At first I thought I'd have a theme - you're supposed to have a theme, right?  On a blog?  But then, themes remind me too much of bridal showers and baby showers and all those other showers that should be eliminated from the face of our society forever.  Because everyone hates them.  Like, with a passion.  Because they are the most moronic events known to man. 

So, no theme. To be honest, more often than not, I wake up and the only thing I have on my mind to write down is no more complicated than, "I like ponies" or "Coffee is good". 

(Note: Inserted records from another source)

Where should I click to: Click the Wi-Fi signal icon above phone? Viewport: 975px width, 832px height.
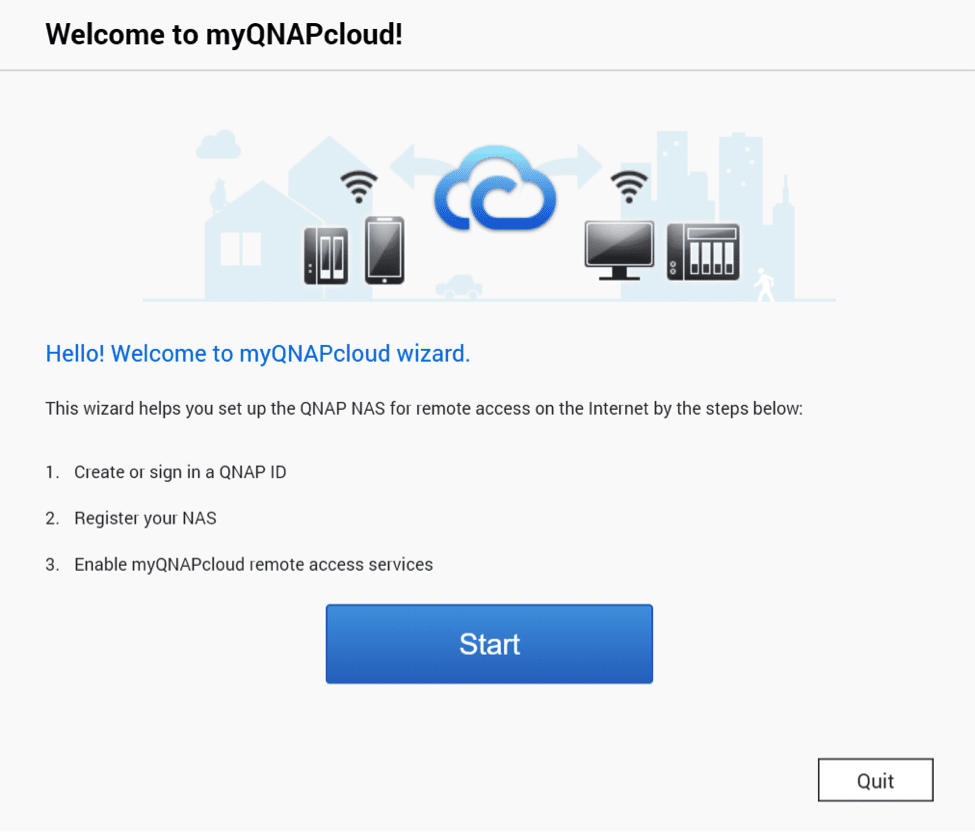(359, 187)

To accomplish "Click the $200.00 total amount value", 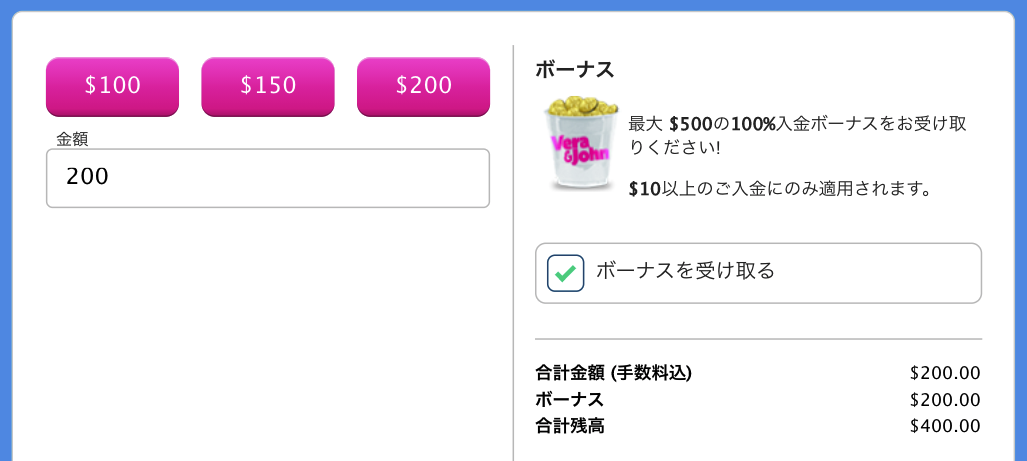I will (x=945, y=373).
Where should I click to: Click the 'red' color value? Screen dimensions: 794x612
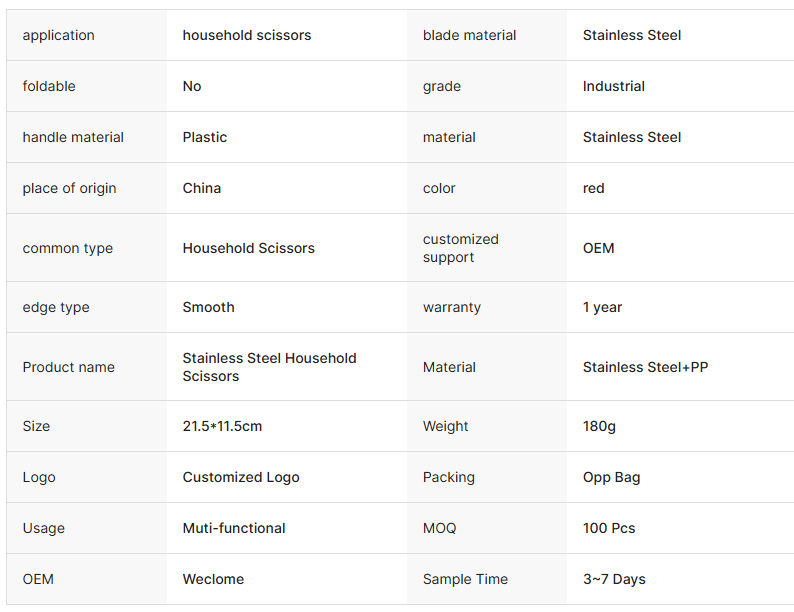tap(594, 188)
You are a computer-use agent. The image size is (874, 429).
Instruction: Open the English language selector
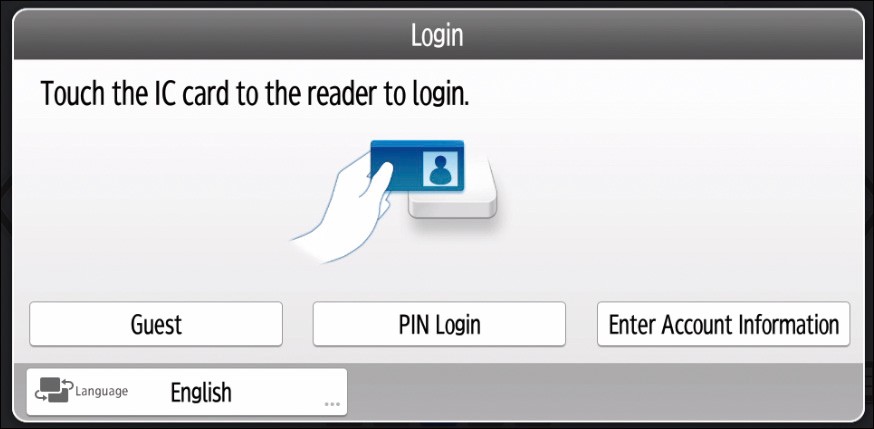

So I started to think about all the things I wouldn't write about.  Politics, for example.  If I get started on the current state of our nation politically, economically, socially...this blog would contain nothing but four-letter words.

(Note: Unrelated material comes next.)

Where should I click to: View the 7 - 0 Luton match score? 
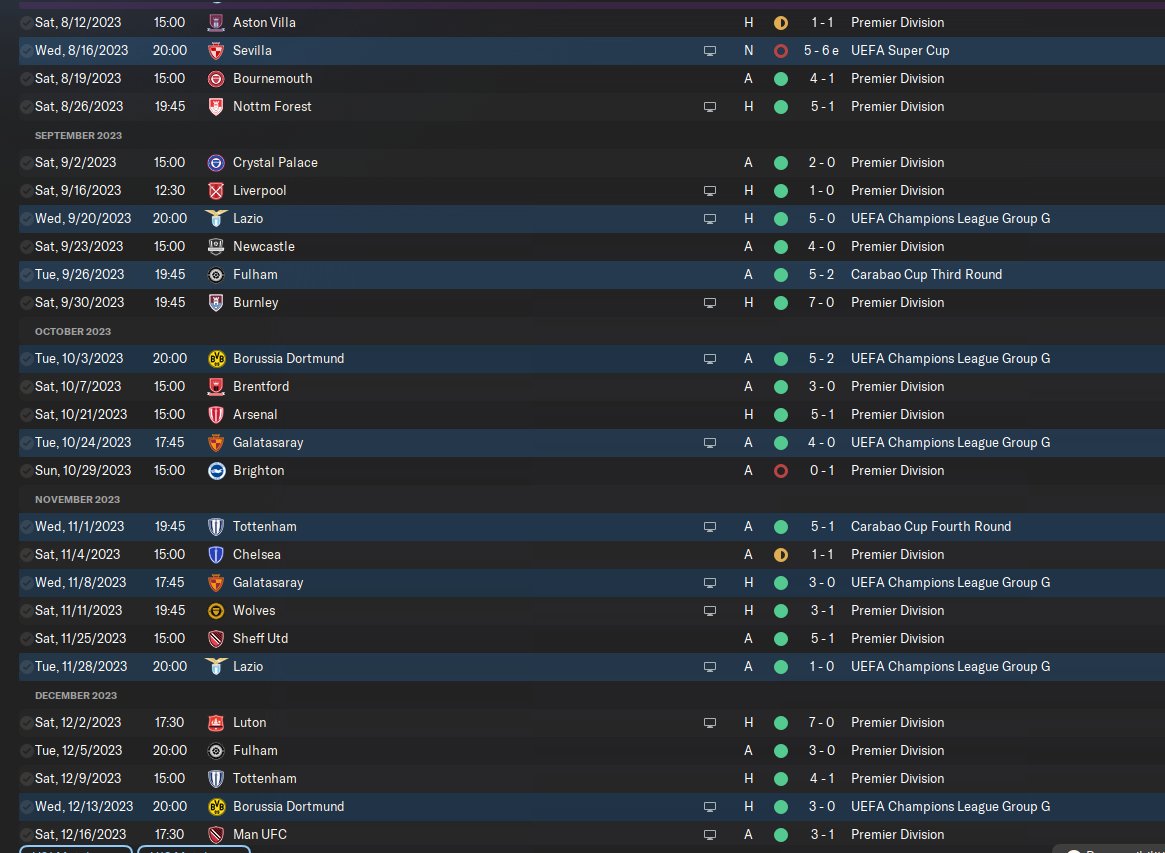click(x=820, y=722)
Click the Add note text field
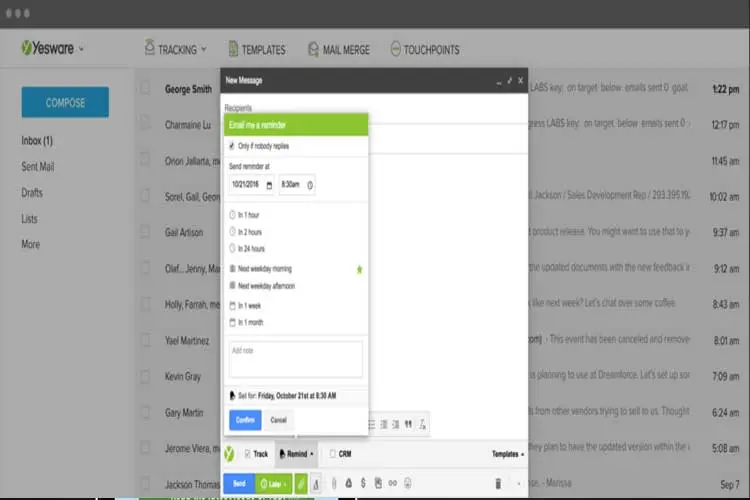The width and height of the screenshot is (750, 500). pos(296,359)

Stereotypically "female" stuff is another one.  I often wish I could be more girly or feminine, but the truth is, I hate weddings and big dresses and shoes and shopping and, above all, the color pink.  Mom and Dad, are you reading this?  I really don't like pink.  No, seriously.  No more pink, okay? 

Sports stats is also a waste of time.  I can write about a game or a race or a match, but, seriously?  Because so-and-so has such-and-such an average and has performed at such-and-such a level against so-and-so and what's-his-face, his odds of winning are blah-dee-blah.  Really? Um...that's a person.  And a person has good days and bad days and those numbers really tell you jack shit.

But it's a blog, right?  I can say whatever I want.  So why am I worried about all the things I can't say?  At some point I just have to start with something. I suppose this is the something.  Maybe I'm more worried that I don't have anything to say.  Though, I'll admit to at times finding myself quite fascinating.  I'm a runner, dancer, and artist - all selfish breeds, so I guess it makes sense.  I'm a headcase and the first to admit it.   Perhaps people will find that amusing.  As I sit here writing, I'm making Muppet noises every time I make a typing mistake.  Actually.  We're talking Swedish Chef caliber noises.

I could write about interesting things that happen on a daily basis - I live in New York, after all.  On Saturday, on a wander in Prospect Park, my husband and I stumbled upon a saxophonist in the woods, just underneath a bridge area where the echo was exaggerated.  He was playing long, lamenting jazz strains.  And the notes reverberated up out of the woods and into the park, and started to play tag with the kids all the way over in the baseball fields.  And it made me want to cry.  Something so tiny and beautiful and seemingly intimate.  He was sharing that with us.  With me.  Specifically.

I have a blind dog who is also deaf and half-paralyzed from a stroke.  She walks in circles.  Her name is Gabby.  She's a pug, so she'll eat anything not nailed down - and a few things that are.  The older she's gotten, the more she's become our overlord here at the apartment.  I'm convinced I should invite people to come have their minds read by Gabby the Great - so invincible and ridiculous is she.  Surely she must be a soothsayer.  Most precious of all things to Gabby is her "POD", aka a round, poofy, leopard-print dog bed.  It's like her throne.  Recently, I took it to the laundromat to get it cleaned, and there was no end of shrieking about its absence.  And if you've never heard a pug shriek, think about the sound a two-year-old makes when you take away her/his favorite toy, and combine that with a couple of mating cats.  That's about right.  It's completely fucking insane.  And hilarious.  And very oddly human.  Sometimes I think we're all a little more like Gabby than we readily admit.

So maybe this blog is a cross between the saxophonist and Mrs. Gabby.  Intimate, sad, and at times beautiful, with some sheer, baseline hilarity on the side. 

I don't know yet.  I like ponies.

1 comment:

  1. Who really wants a theme in such a complex world? Keep being a headcase, the blogging world needs more peeps like you.